Personal information
- Born: 13 May 1982 (age 44) Chesney, Guyana
- Batting: Right-handed
- Bowling: Right-arm medium
- Role: Batsman

Domestic team information
- 2006: Guyana

Career statistics
| Competition | T20 |
| Matches | 4 |
| Runs scored | 54 |
| Batting average | 54.00 |
| 100s/50s | 0/0 |
| Top score | 23* |
| Catches/stumpings | 3/– |
- Source: CricketArchive, 9 December 2014

= Imran Khan (Guyanese cricketer) =

Guyanese cricketer

Imran Khan (born 13 May 1982) is a Guyanese cricketer who played four Twenty20 matches for the Guyanese national side in 2006.

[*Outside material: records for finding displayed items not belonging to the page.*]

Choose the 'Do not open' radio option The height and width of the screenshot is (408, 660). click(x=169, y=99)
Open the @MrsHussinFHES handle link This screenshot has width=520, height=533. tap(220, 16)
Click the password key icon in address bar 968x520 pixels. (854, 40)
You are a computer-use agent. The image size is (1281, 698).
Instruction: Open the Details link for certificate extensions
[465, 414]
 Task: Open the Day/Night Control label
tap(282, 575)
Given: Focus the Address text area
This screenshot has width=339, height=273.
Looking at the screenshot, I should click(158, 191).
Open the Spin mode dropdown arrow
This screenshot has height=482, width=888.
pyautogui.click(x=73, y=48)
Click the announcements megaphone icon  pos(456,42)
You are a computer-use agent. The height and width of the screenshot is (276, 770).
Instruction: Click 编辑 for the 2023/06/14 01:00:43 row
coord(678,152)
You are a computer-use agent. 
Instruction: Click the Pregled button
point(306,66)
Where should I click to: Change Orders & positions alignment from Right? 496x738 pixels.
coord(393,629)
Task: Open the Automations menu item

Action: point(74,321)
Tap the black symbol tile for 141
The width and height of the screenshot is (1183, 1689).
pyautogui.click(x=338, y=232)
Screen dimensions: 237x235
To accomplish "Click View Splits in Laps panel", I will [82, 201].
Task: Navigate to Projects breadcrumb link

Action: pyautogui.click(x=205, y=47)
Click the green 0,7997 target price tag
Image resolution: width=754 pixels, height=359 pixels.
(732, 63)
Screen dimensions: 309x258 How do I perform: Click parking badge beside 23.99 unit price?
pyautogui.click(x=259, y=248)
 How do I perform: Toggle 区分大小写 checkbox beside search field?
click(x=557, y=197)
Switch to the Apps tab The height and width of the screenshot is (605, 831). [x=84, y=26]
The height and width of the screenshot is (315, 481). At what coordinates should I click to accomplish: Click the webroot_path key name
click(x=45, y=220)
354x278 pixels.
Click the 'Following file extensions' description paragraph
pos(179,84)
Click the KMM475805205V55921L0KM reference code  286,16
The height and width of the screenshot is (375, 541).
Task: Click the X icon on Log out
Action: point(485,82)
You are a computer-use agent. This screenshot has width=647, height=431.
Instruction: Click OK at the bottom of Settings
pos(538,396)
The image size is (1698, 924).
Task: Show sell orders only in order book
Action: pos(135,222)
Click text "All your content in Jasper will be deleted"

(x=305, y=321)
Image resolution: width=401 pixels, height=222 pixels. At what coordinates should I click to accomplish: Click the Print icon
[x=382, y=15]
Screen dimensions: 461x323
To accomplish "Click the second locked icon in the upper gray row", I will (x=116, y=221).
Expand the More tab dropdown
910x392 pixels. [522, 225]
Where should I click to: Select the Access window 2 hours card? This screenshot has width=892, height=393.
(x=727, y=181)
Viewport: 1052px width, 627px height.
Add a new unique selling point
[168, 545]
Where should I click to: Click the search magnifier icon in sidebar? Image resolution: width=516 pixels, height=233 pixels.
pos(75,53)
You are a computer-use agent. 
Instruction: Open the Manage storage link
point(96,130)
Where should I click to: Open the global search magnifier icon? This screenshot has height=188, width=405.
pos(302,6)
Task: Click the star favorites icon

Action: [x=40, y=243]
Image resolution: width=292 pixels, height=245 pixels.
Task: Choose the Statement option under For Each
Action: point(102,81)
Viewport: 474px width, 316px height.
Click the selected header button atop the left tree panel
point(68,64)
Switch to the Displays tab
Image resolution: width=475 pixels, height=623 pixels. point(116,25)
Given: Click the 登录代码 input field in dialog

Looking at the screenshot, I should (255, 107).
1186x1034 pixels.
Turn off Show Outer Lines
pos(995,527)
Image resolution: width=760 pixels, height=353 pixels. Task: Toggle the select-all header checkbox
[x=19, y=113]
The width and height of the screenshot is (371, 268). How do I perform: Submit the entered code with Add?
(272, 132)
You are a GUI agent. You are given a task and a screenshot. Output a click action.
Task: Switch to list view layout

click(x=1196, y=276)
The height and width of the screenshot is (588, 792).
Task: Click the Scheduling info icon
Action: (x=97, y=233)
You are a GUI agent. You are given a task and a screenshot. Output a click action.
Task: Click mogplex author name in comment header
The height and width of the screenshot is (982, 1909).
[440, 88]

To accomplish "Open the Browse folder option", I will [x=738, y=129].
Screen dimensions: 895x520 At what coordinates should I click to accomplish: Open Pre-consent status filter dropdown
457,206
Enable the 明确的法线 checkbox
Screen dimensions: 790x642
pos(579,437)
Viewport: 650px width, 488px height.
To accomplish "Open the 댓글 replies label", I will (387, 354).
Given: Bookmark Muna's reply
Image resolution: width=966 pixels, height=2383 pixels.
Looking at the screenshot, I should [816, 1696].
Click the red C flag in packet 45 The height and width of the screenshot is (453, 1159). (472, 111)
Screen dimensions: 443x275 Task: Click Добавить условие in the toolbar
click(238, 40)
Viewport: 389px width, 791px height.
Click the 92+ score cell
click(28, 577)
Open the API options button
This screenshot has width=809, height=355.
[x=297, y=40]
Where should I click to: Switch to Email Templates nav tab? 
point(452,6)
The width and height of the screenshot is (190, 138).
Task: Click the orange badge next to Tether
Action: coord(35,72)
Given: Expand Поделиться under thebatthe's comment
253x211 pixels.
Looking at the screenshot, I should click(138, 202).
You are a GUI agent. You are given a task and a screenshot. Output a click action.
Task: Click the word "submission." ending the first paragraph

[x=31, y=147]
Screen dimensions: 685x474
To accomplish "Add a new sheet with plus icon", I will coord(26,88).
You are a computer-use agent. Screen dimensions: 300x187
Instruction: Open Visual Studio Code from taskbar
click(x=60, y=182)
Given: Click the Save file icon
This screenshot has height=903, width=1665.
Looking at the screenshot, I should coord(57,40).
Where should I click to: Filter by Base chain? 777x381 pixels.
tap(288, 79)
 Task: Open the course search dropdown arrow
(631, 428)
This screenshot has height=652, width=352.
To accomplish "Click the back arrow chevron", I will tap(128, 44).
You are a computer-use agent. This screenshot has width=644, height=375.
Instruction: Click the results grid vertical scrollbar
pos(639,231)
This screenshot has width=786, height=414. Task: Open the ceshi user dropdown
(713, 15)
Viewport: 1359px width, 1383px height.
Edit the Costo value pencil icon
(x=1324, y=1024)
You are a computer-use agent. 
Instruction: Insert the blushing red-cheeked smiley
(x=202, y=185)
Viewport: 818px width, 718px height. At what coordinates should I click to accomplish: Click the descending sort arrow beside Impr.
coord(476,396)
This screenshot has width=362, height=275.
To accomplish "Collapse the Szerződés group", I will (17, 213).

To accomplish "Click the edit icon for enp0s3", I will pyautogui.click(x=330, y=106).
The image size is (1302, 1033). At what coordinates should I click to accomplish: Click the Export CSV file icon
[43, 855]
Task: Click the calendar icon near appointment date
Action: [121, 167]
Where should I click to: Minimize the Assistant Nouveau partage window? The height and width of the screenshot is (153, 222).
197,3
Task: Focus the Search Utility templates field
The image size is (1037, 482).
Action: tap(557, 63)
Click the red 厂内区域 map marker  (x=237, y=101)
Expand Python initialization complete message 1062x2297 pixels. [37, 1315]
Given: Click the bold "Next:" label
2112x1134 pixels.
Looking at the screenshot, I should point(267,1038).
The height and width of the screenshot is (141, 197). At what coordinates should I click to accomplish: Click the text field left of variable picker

A middle-order batsman from Chesney in Guyana's East Berbice-Corentyne region, Khan represented the Guyanese under-19s at the 2000 WICB Under-19 Tournament, playing in three matches. After good form for Berbice in inter-county matches, he was selected in Guyana's squad for the inaugural 2006 Stanford 20/20 tournament. On debut against Montserrat in July 2006, he did not bat, but in Guyana's quarter-final against Jamaica, he scored 23 not out coming in eighth in the batting order. He and Andre Percival put on an unbroken partnership of 42 runs for the eighth wicket, helping Guyana to a three-wicket win with one over to spare. Khan made 21 not out in the semi-final against Grenada, promoted to sixth in the batting order, but was dismissed for 10 in the final against Trinidad and Tobago, which Guyana won by five wickets.

Because he was dismissed only once in his four matches, Khan has a batting average of 54.00 at Twenty20 level. He also finished the tournament with a strike rate of 180.00, having hit two fours and five sixes. His five sixes was the equal third-most of any player at the tournament, behind West Indies internationals Kieron Pollard and Daren Ganga. Although he has played no further matches for Guyana, Khan was, as of November 2014, still playing at club level in Berbice Cricket Board tournaments.